» **Problem statement**
Exact copy, no pictures: restate each entry below word for word.

BEGIN Record set

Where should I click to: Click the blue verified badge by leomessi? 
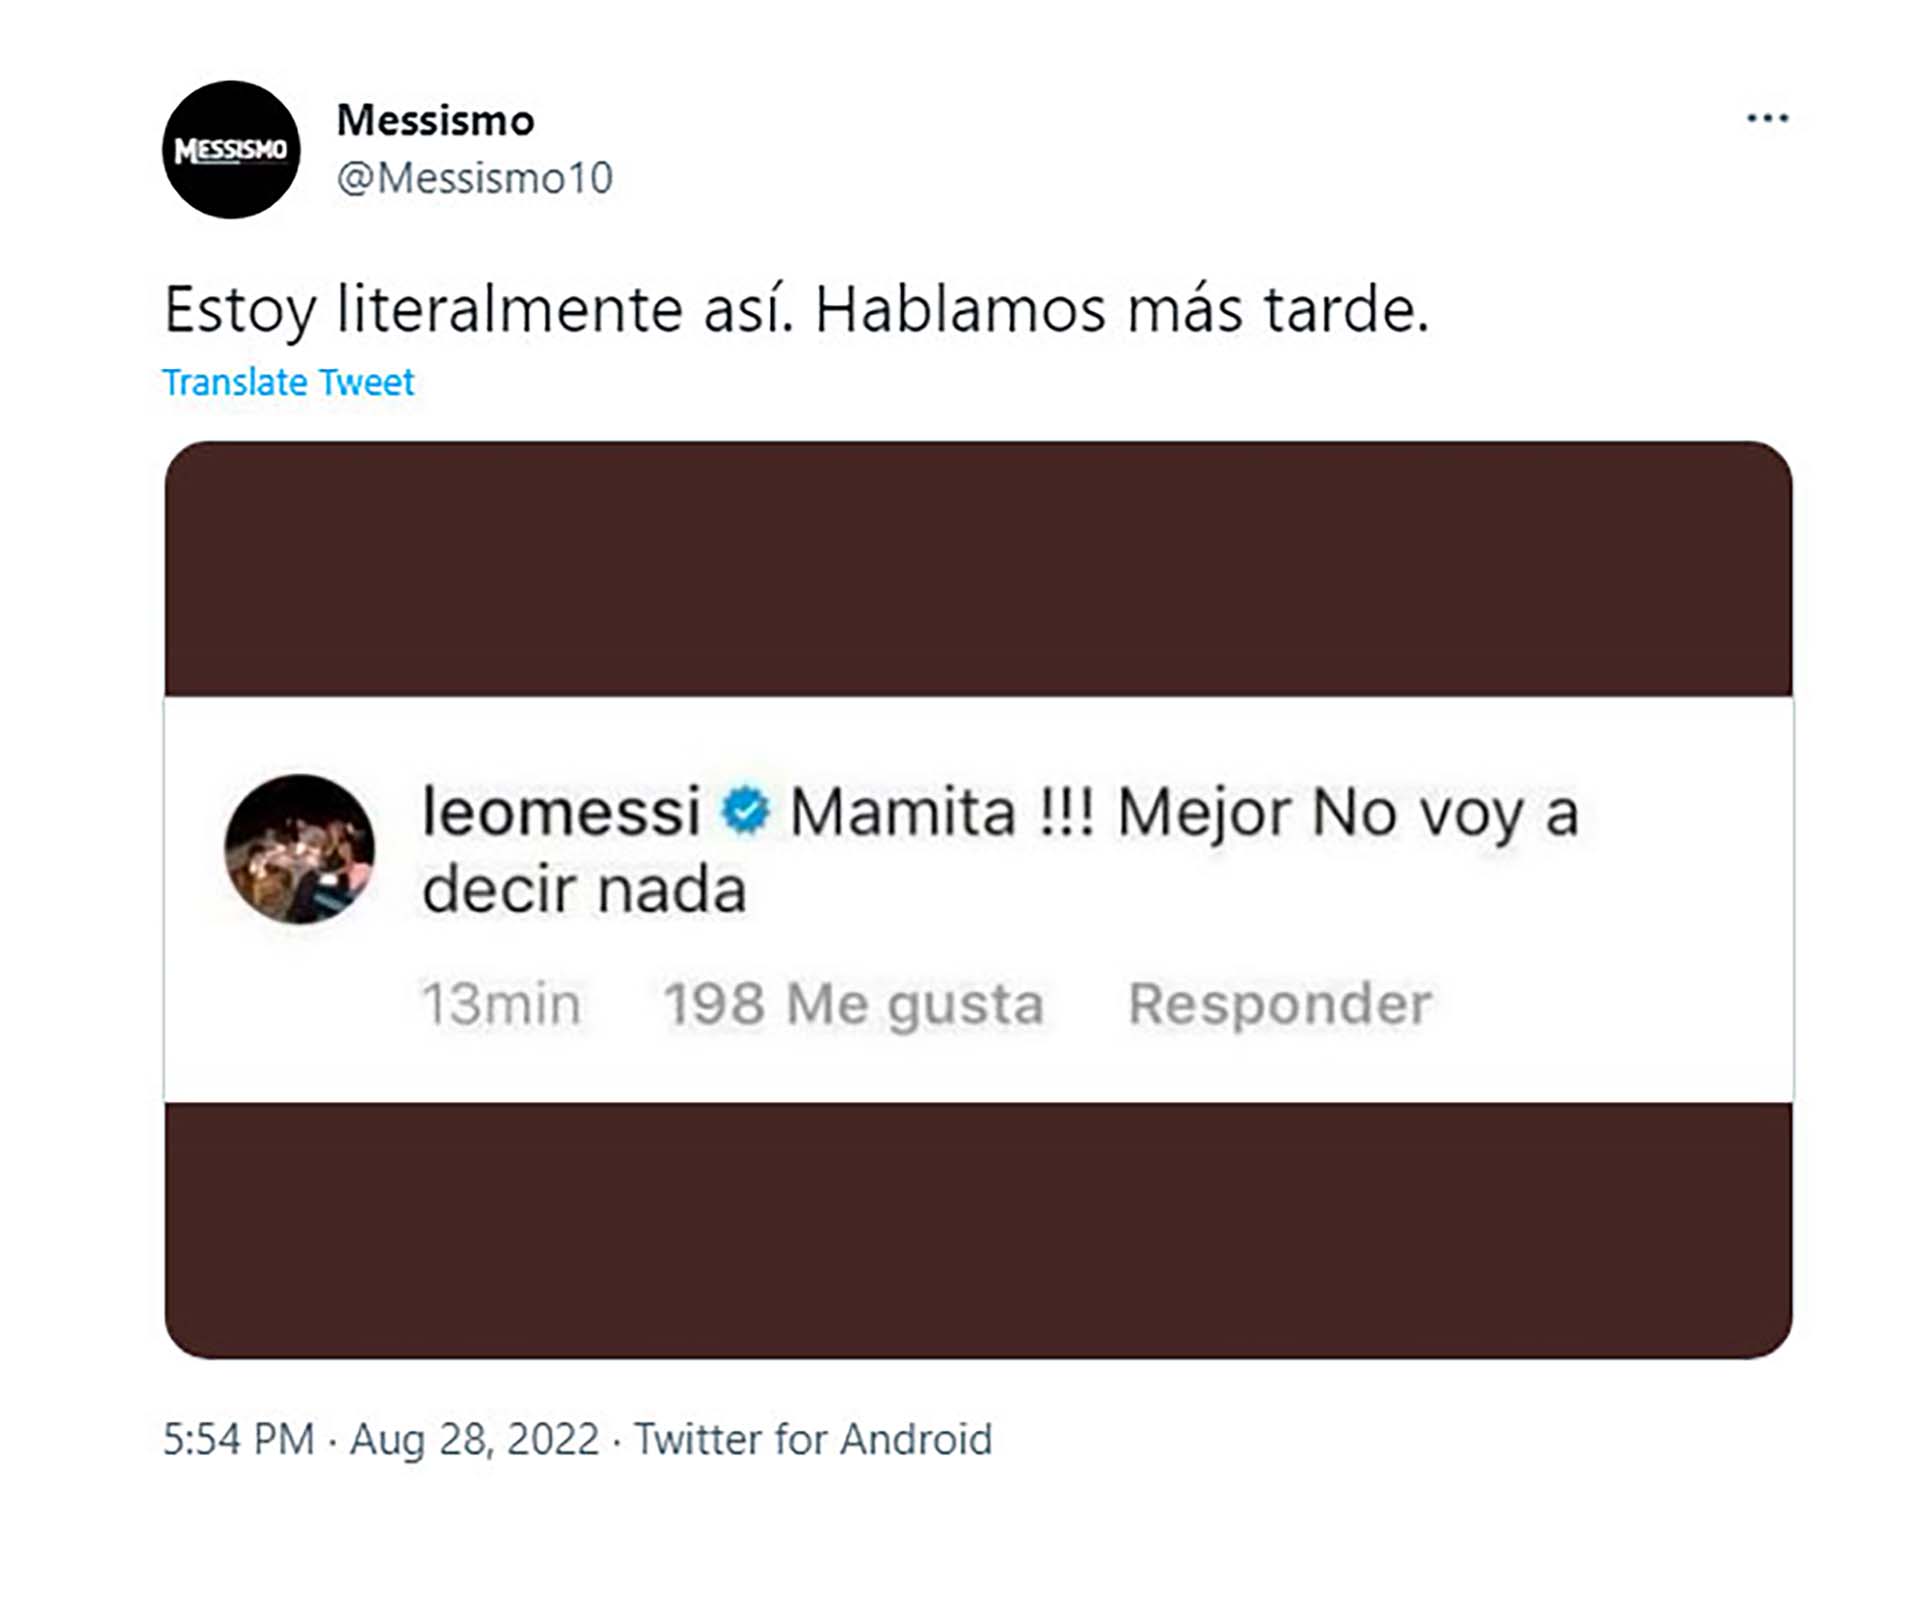pos(746,811)
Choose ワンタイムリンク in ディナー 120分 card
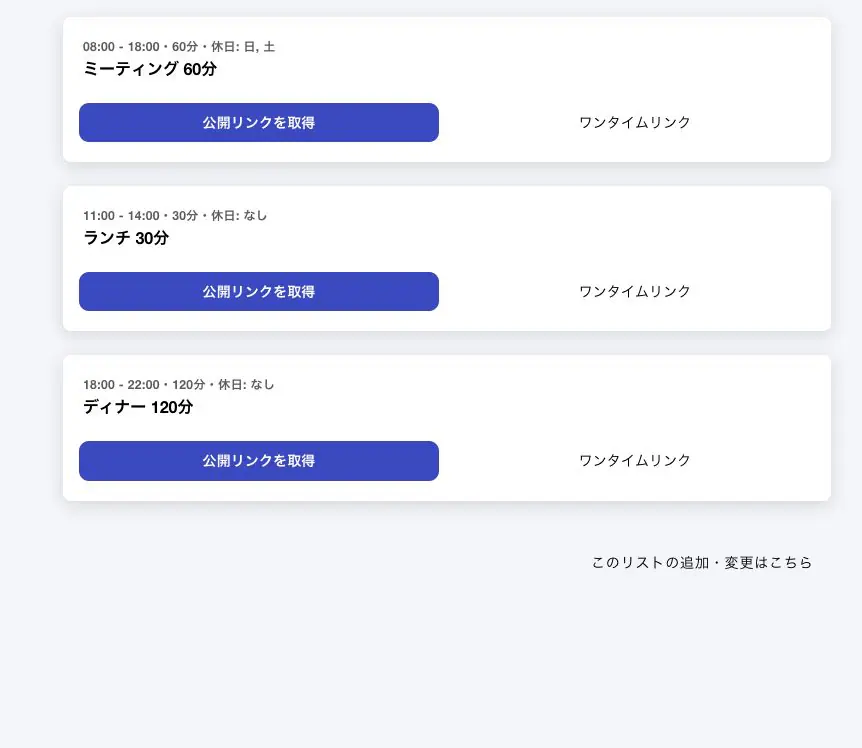This screenshot has width=862, height=748. tap(634, 460)
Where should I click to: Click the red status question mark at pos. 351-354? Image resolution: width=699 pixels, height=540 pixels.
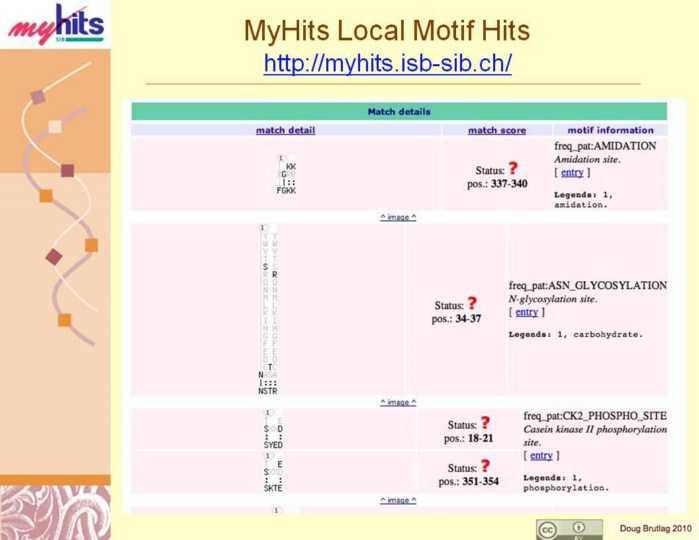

END Record set

» **Response area**
Where should I click to: Click the blue verified badge by leomessi? 
pos(746,811)
Choose ワンタイムリンク in ディナー 120分 card
This screenshot has width=862, height=748. tap(634, 460)
Where should I click to: Click the red status question mark at pos. 351-354? Image resolution: width=699 pixels, height=540 pixels.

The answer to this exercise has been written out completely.